Ya se había hecho notar más arriba del
escepticismo radical de Ruiz de la Peña sobre las posibilidades de la razón
humana para acometer el enigma del mal. Y, por ende, su apuesta por el Siervo
sufriente que enmudece y no abre la boca, figura que “se cumple con creces” en
Jesús. ¿De dónde, pues, procederá la luz que esclarezca y confiera
significatividad o sentido, aunque no explique, el misterio del mal? La
respuesta es tajante y excluyente: “El único esclarecimiento posible del
misterio del mal adviene por la vía de la praxis, y no por el de la
elucubración teórica”. La praxis remite a la praxis de la fe. Se trata de una
definición teológica de la fe. Una fe además cristológica, vivida al estilo de
Jesús, el Dios verdadero[9].
Es desde la vivencia de la fe, y toda fe por serlo es
relación mística con Dios, ( el autor nos recuerda, a propósito, que Jesús “no
se ha comportado ante el mal como un asceta sino como un místico”) desde donde,
paradójicamente, se “comprende” la incomprensibilidad del mal. En conclusión,
“el mal no es problema a solucionar antes de creer en Dios… no es un problema
soluble teóricamente, sino misterio a esclarecer vivencialmente”.

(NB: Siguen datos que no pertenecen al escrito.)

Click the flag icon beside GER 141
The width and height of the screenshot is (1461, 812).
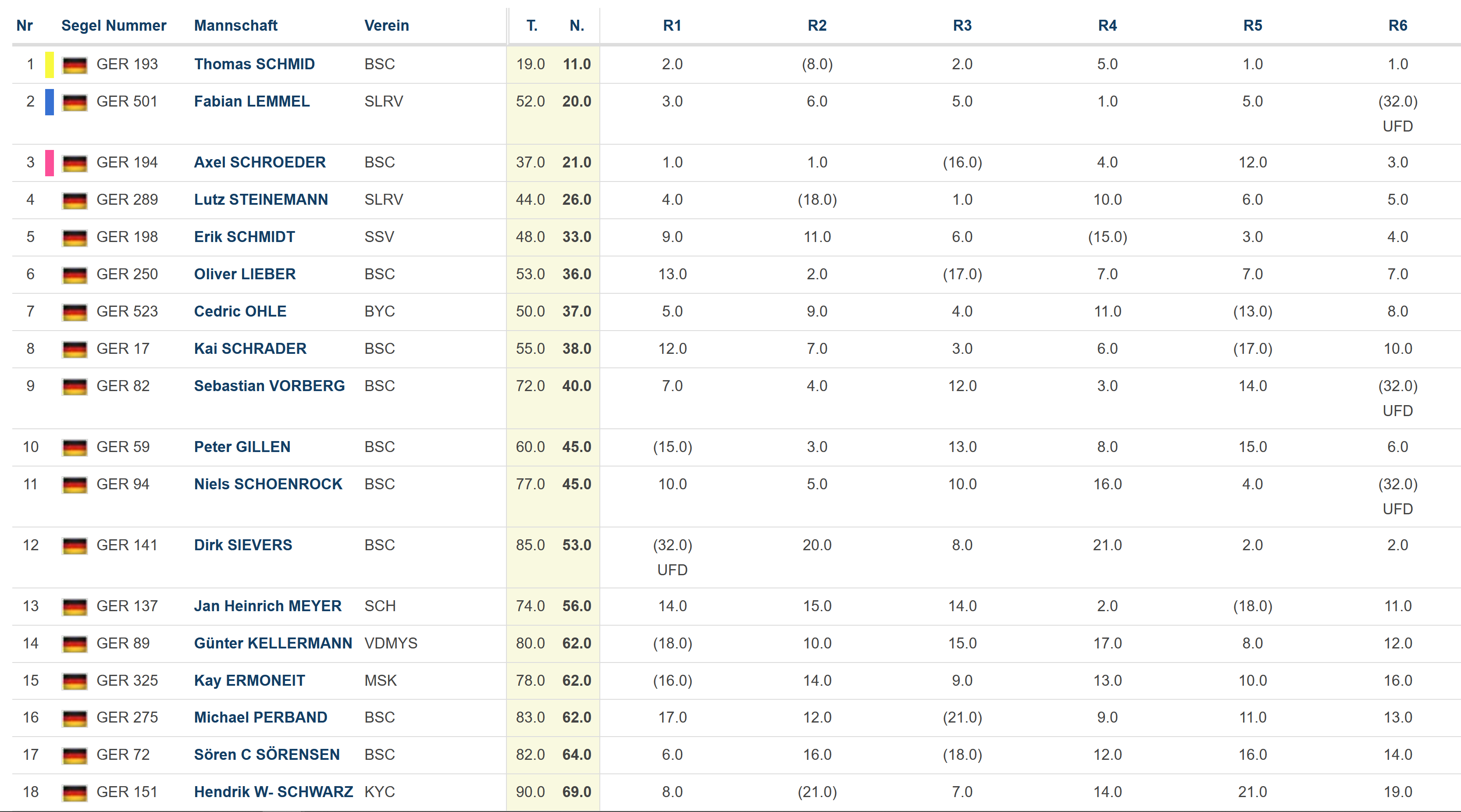[74, 546]
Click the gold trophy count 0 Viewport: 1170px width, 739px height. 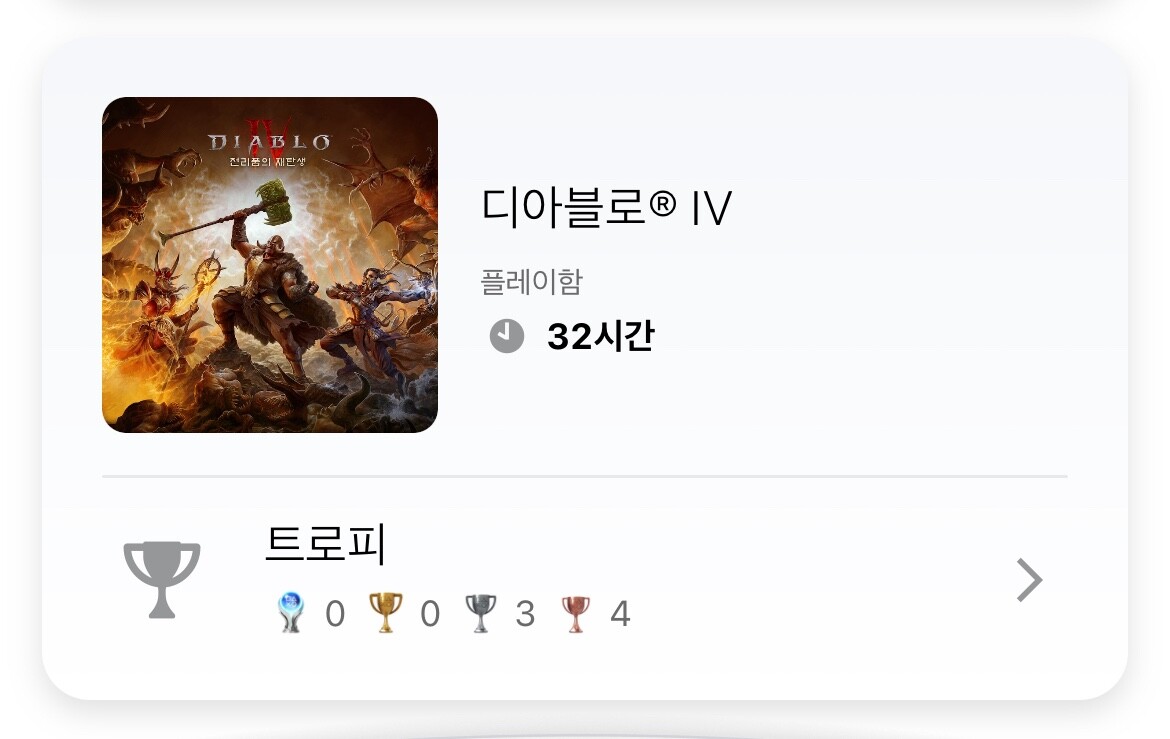pos(430,614)
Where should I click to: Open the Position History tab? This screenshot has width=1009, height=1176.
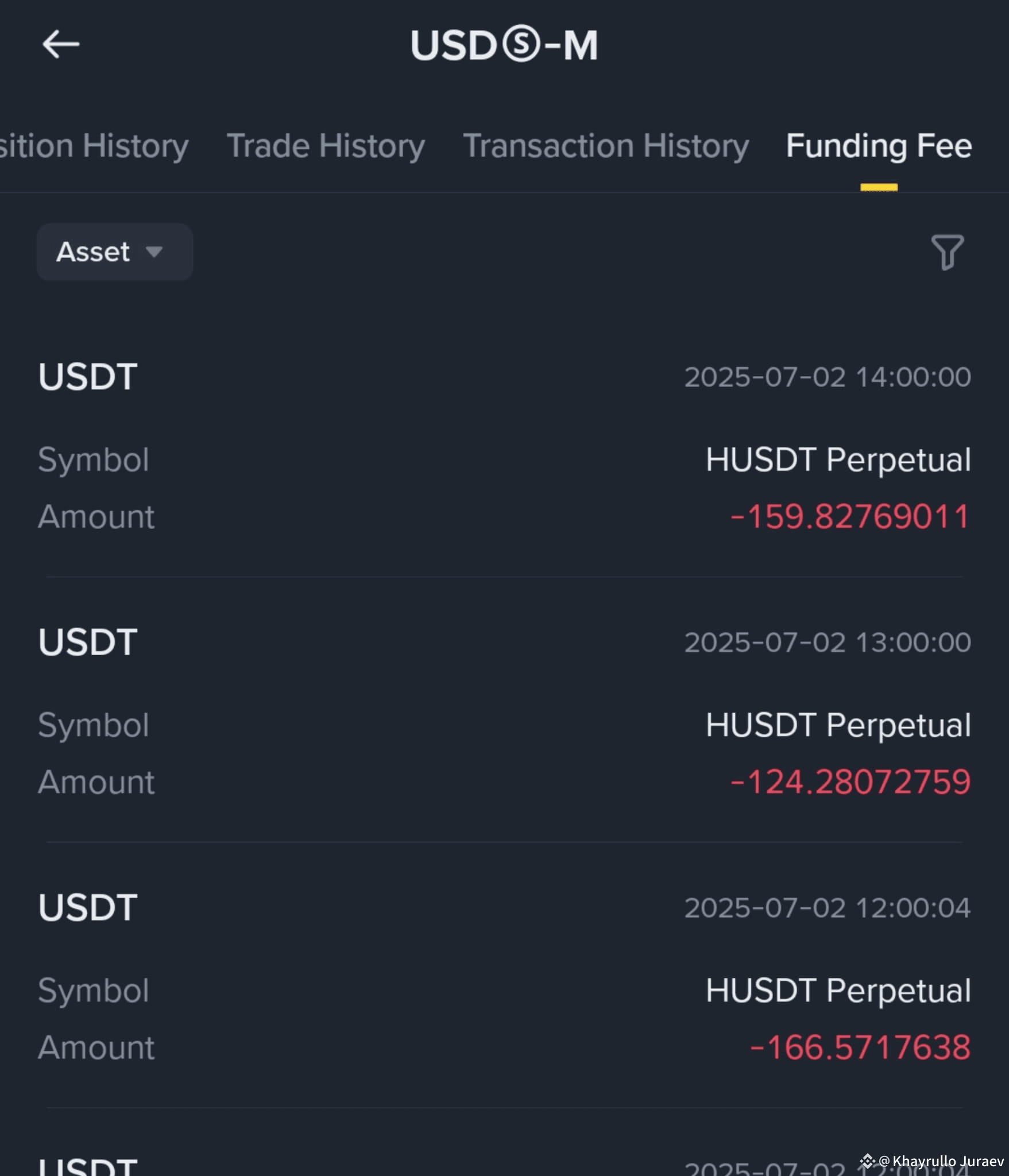(x=94, y=146)
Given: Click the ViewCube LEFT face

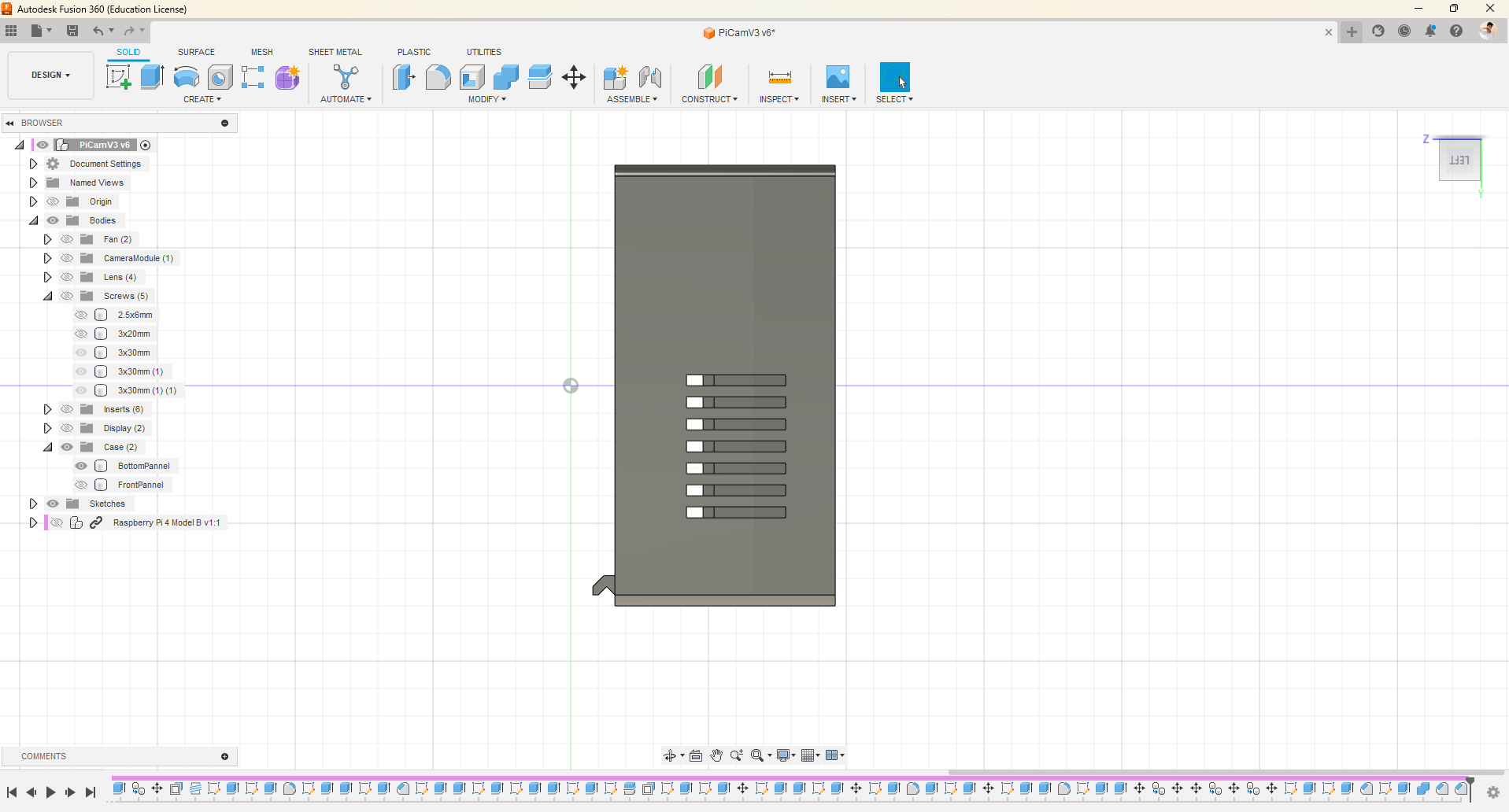Looking at the screenshot, I should (x=1459, y=160).
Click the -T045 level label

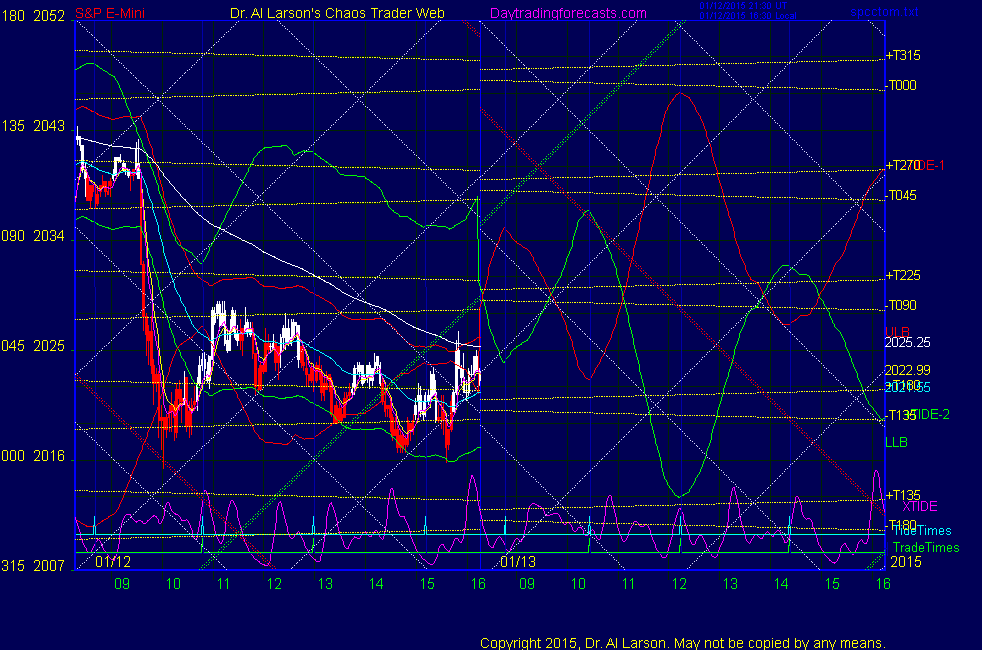[902, 195]
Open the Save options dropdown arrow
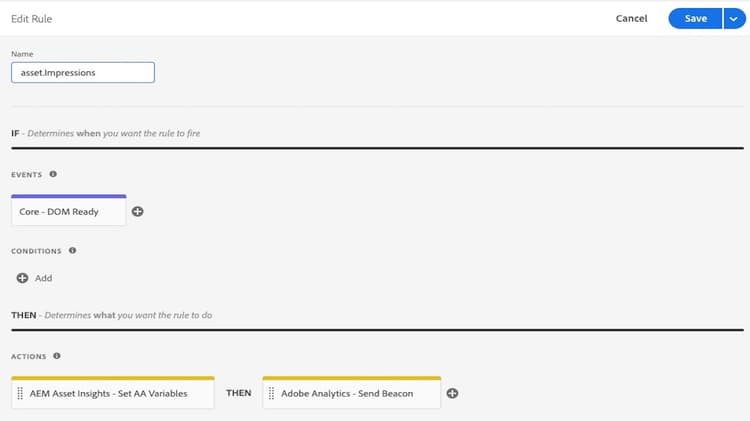 (734, 19)
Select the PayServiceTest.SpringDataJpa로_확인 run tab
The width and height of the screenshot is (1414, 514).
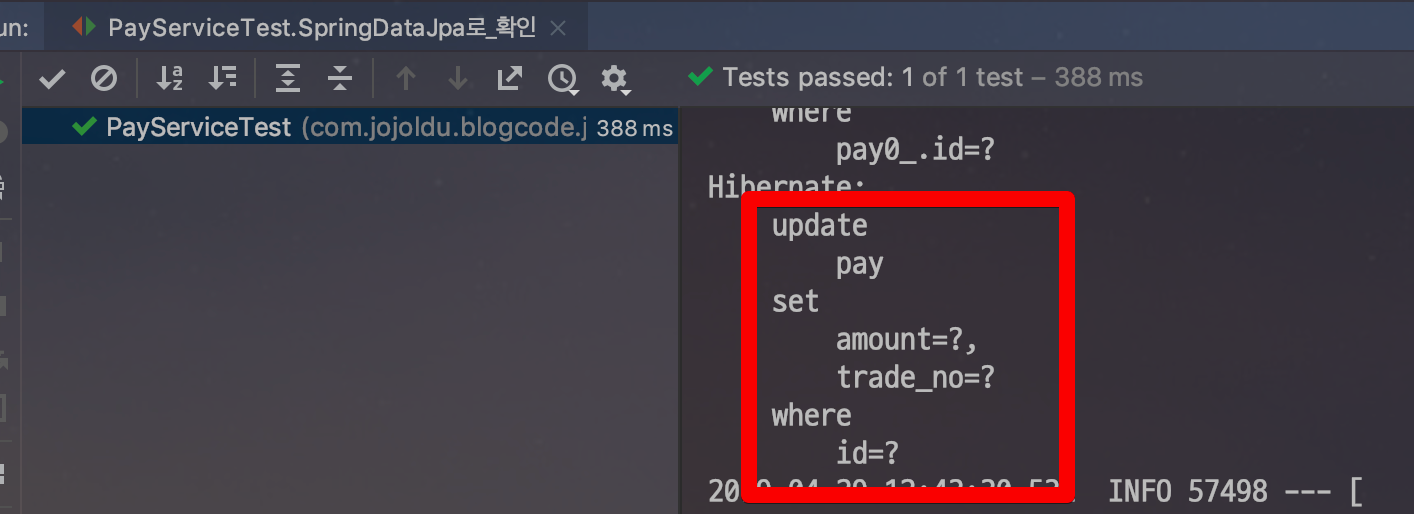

2.2.- Observaciones al pensamiento de la autor.-
a) ¿Estamos
ante “una renuncia a la razón en nombre de la sola experiencia de la fe”? [10]¿De ser así sería ortodoxa tal postura
desde la teología católica?
b) Una
segunda objeción apunta al diálogo con el mundo del ateísmo (en sus distintas
variantes).Efectivamente, si sólo desde la experiencia mística de la fe se
ilumina el misterio, ¿qué puente habría que tender en el diálogo con el mundo
de la increencia dado que “los gemidos
de dolor y
muerte siguen constituyendo la más contundente objeción contra la fe en un
Creador del mundo sabio y bueno”?[11]
c) ¿No son
compatibles, en mutua fecundidad, las dos figuras de Job y el Siervo en la
persona del Hijo encarnado? Más aún, “Redujo Jesús al silencio las preguntas de
Job o más bien las acentuó?[12]
3.- A modo de epílogo.-
1.- La
teología no debe caer en la tentación de rechazar las aportaciones de la
filosofía acerca de la compatibilidad Dios creador omnipotente y bueno a la vez
y la existencia del mal. La teología natural tiene su legitimidad (Rom 1,20;
Sab 13; Sal 19, etc.) Las distintas teodiceas son otros tantos ensayos de
comprensión de la finita razón humana por inteligir el misterio como misterio.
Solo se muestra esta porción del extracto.